Set exercise 1 → From the forum thread below, list every blade named under the "Big Blades" picture, each with the maker shown in parentheses.
§
Discussion in 'Himalayan Imports' started by warty, Aug 27, 2010.

  1. warty

    warty

    Mar 2, 2010
    This is a very comfortable blade to hold and swing. It makes a great machete, I cleared the side of my house (after the pix) of tall weeds easily with it and chopped the flower stalks out of my four yuccas. No damage to the blade at all from the yucca stalks and if you don't know, they are tough to cut. The blade came to me quite sharp already, no just serviceable but just right for a machete. Personally, I don't want those to be like a razor since they tend to stick in a larger, thicker piece of woody weed rather than pass through. When they stick it can be dangerous to try and dislodge the blade so I prefer to try and not let them stick at all.

    [​IMG]

    [​IMG]

    nice, comfy horn handle...
    [​IMG]

    have a frosty one! :D
    [​IMG]

    The Parang has a nice weight to it too. It feels good to swing and the handle is made to fit the hand perfectly, at least my hand. It also has a nice balance to it. I have found that both Tirtha and Santosh have the touch when it comes to making a balanced blade. They have the ability to take even the heaviest blade and make them feel like they are light as a feather.

    thought I'd add this picture to show all of the "Big Blades" of HI...
    [​IMG]
    {T=>B}
    Cherokee Rose Bowie (Vim)
    Bamboo Cutter (Young Sher)
    Giant Seax (Santosh)
    Bob White Bolo (Sher, The Tiger)
    Parang (Tirtha)
    Jungle Knife (Lok)
    Annapurna Bowie (Lok)​
     
    Last edited: Aug 27, 2010
  2. heinlein

    heinlein

    402
    Aug 23, 2010
    I doubt if it is the most capable of the bunch; but the middle one is the one I like the looks of best. Do you mind sharing the usual specs., what is it, which Kami, length, weight etc..
     
  3. warty

    warty

    Mar 2, 2010
    That is a Sher Bob White Bolo and I would need to measure it for all the specs of you could work it out via relative sizes...
     
  4. killa_concept

    killa_concept

    May 19, 2009
    Awesome stuff Warty! Did you perchance have a shot of the spine? I believe the DotDs have been listing it as 1/4" - what's your opinion on that level of spine thickness? Funny that I think that to be a tad slender - only by HI standards right? :p
     
  5. warty

    warty

    Mar 2, 2010
    no picture of the spine but that seems right... there is plenty of meat there, I think this makes the Parang what it is supposed it be though, nice and light. I think the whole deal is a perfect package myself. The over all weight is just right and so is the balance. This is a great interpretation of a nice blade that I already have a few of in my collection from more traditional sources. In fact, I would wager this is likely the least "interpreted" of all the HI blades taken from elsewhere in the world.
§
Set exercise 2 → Lay out everything in the entries below, from their first line down to the line containing "click(262, 9)", as a Markdown table with the columns No. and Line. Give one row per line and leave out blank lines.
§
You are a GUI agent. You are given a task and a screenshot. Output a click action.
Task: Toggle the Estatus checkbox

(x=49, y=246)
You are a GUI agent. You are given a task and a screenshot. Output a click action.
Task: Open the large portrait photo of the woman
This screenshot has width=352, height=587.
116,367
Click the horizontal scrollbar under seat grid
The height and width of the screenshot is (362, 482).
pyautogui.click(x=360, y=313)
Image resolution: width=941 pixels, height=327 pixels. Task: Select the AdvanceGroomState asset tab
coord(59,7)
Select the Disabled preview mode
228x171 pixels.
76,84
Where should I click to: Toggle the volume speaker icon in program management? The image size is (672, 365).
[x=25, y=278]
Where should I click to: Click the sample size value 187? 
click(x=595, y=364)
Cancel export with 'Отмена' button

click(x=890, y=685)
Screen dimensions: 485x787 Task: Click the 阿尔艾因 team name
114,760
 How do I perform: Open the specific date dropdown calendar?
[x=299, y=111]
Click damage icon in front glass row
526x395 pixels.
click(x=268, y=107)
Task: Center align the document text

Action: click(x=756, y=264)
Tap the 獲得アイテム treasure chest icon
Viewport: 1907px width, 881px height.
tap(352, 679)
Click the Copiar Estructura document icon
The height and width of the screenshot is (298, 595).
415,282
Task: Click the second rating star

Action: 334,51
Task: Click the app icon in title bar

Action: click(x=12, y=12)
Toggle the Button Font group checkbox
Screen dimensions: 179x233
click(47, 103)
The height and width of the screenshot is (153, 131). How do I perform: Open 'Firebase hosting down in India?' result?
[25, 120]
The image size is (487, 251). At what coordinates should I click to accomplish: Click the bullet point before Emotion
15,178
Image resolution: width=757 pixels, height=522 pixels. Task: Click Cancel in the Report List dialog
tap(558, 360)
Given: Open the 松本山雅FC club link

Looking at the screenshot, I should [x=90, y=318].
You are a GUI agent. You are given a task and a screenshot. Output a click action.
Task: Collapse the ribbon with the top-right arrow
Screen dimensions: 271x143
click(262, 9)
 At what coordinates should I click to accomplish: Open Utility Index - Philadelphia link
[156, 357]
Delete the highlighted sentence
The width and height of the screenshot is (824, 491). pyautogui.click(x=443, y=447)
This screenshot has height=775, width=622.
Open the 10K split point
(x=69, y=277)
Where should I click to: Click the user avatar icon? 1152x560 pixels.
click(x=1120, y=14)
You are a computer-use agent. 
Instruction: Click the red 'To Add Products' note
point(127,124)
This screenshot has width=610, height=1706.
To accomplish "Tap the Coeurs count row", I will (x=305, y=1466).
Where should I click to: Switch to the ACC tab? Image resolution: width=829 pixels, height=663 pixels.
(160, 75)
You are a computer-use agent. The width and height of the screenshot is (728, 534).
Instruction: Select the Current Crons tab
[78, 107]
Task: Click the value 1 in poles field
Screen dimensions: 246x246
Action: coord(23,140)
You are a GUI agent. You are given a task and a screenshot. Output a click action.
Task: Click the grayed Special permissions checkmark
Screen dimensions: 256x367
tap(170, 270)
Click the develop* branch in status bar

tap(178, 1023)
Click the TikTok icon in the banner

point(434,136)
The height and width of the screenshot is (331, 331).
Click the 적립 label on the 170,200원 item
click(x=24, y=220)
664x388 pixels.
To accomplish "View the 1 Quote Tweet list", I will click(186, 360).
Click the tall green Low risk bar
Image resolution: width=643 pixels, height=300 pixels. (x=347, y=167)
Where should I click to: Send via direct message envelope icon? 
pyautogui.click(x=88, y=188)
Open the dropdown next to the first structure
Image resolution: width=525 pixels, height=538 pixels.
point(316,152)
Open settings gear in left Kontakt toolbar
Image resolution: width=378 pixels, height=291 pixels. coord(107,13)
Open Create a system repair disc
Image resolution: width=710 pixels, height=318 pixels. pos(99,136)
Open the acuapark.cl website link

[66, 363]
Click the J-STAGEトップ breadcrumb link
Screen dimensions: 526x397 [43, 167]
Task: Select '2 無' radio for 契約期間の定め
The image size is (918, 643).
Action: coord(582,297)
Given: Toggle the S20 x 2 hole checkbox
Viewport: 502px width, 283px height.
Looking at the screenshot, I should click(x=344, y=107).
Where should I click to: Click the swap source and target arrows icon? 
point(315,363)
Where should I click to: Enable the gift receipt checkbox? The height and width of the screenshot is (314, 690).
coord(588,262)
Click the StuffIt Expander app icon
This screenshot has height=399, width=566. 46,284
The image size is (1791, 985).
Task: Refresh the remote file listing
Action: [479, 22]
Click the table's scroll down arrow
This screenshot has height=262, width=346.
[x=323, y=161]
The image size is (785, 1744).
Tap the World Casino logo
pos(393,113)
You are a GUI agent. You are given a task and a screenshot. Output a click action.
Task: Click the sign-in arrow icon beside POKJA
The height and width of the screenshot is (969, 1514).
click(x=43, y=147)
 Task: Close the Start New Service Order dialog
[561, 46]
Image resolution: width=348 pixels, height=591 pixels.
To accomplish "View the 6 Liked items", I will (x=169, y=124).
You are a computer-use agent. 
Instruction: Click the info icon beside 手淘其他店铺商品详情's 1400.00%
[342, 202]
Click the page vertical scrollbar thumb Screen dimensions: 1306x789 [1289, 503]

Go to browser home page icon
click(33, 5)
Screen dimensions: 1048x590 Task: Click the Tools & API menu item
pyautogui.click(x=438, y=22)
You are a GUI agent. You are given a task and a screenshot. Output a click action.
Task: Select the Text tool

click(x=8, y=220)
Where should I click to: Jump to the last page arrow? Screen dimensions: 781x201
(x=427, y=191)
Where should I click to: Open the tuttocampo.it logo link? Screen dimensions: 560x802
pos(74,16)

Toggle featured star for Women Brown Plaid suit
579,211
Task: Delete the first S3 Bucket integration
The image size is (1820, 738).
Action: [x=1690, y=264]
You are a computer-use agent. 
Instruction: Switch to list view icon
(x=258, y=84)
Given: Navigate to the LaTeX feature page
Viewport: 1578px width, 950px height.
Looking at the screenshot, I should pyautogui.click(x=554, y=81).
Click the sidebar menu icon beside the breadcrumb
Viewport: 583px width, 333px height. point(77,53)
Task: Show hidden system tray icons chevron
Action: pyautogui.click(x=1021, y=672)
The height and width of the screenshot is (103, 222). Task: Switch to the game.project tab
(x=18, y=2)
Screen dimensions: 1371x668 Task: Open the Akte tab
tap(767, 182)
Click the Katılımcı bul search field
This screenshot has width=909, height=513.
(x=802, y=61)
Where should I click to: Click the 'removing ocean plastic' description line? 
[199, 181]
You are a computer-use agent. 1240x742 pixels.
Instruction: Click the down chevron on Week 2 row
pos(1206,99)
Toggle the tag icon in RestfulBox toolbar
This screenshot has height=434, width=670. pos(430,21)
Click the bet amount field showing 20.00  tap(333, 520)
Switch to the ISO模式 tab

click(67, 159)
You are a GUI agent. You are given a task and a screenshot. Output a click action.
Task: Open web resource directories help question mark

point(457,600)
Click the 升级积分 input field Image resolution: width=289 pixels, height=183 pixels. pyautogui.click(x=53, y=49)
§
Exercise result 1 →
- Cherokee Rose Bowie (Vim)
- Bamboo Cutter (Young Sher)
- Giant Seax (Santosh)
- Bob White Bolo (Sher, The Tiger)
- Parang (Tirtha)
- Jungle Knife (Lok)
- Annapurna Bowie (Lok)

Exercise result 2 →
| No. | Line |
|---|---|
| 1 | You are a GUI agent. You are given a task and a screenshot. Output a click action. |
| 2 | Task: Toggle the Estatus checkbox |
| 3 | (x=49, y=246) |
| 4 | You are a GUI agent. You are given a task and a screenshot. Output a click action. |
| 5 | Task: Open the large portrait photo of the woman |
| 6 | This screenshot has width=352, height=587. |
| 7 | 116,367 |
| 8 | Click the horizontal scrollbar under seat grid |
| 9 | The height and width of the screenshot is (362, 482). |
| 10 | pyautogui.click(x=360, y=313) |
| 11 | Image resolution: width=941 pixels, height=327 pixels. Task: Select the AdvanceGroomState asset tab |
| 12 | coord(59,7) |
| 13 | Select the Disabled preview mode |
| 14 | 228x171 pixels. |
| 15 | 76,84 |
| 16 | Where should I click to: Toggle the volume speaker icon in program management? The image size is (672, 365). |
| 17 | [x=25, y=278] |
| 18 | Where should I click to: Click the sample size value 187?  |
| 19 | click(x=595, y=364) |
| 20 | Cancel export with 'Отмена' button |
| 21 | click(x=890, y=685) |
| 22 | Screen dimensions: 485x787 Task: Click the 阿尔艾因 team name |
| 23 | 114,760 |
| 24 |  How do I perform: Open the specific date dropdown calendar? |
| 25 | [x=299, y=111] |
| 26 | Click damage icon in front glass row |
| 27 | 526x395 pixels. |
| 28 | click(x=268, y=107) |
| 29 | Task: Center align the document text |
| 30 | Action: click(x=756, y=264) |
| 31 | Tap the 獲得アイテム treasure chest icon |
| 32 | Viewport: 1907px width, 881px height. |
| 33 | tap(352, 679) |
| 34 | Click the Copiar Estructura document icon |
| 35 | The height and width of the screenshot is (298, 595). |
| 36 | 415,282 |
| 37 | Task: Click the second rating star |
| 38 | Action: 334,51 |
| 39 | Task: Click the app icon in title bar |
| 40 | Action: click(x=12, y=12) |
| 41 | Toggle the Button Font group checkbox |
| 42 | Screen dimensions: 179x233 |
| 43 | click(47, 103) |
| 44 | The height and width of the screenshot is (153, 131). How do I perform: Open 'Firebase hosting down in India?' result? |
| 45 | [25, 120] |
| 46 | The image size is (487, 251). At what coordinates should I click to accomplish: Click the bullet point before Emotion |
| 47 | 15,178 |
| 48 | Image resolution: width=757 pixels, height=522 pixels. Task: Click Cancel in the Report List dialog |
| 49 | tap(558, 360) |
| 50 | Given: Open the 松本山雅FC club link |
| 51 | Looking at the screenshot, I should [x=90, y=318]. |
| 52 | You are a GUI agent. You are given a task and a screenshot. Output a click action. |
| 53 | Task: Collapse the ribbon with the top-right arrow |
| 54 | Screen dimensions: 271x143 |
| 55 | click(262, 9) |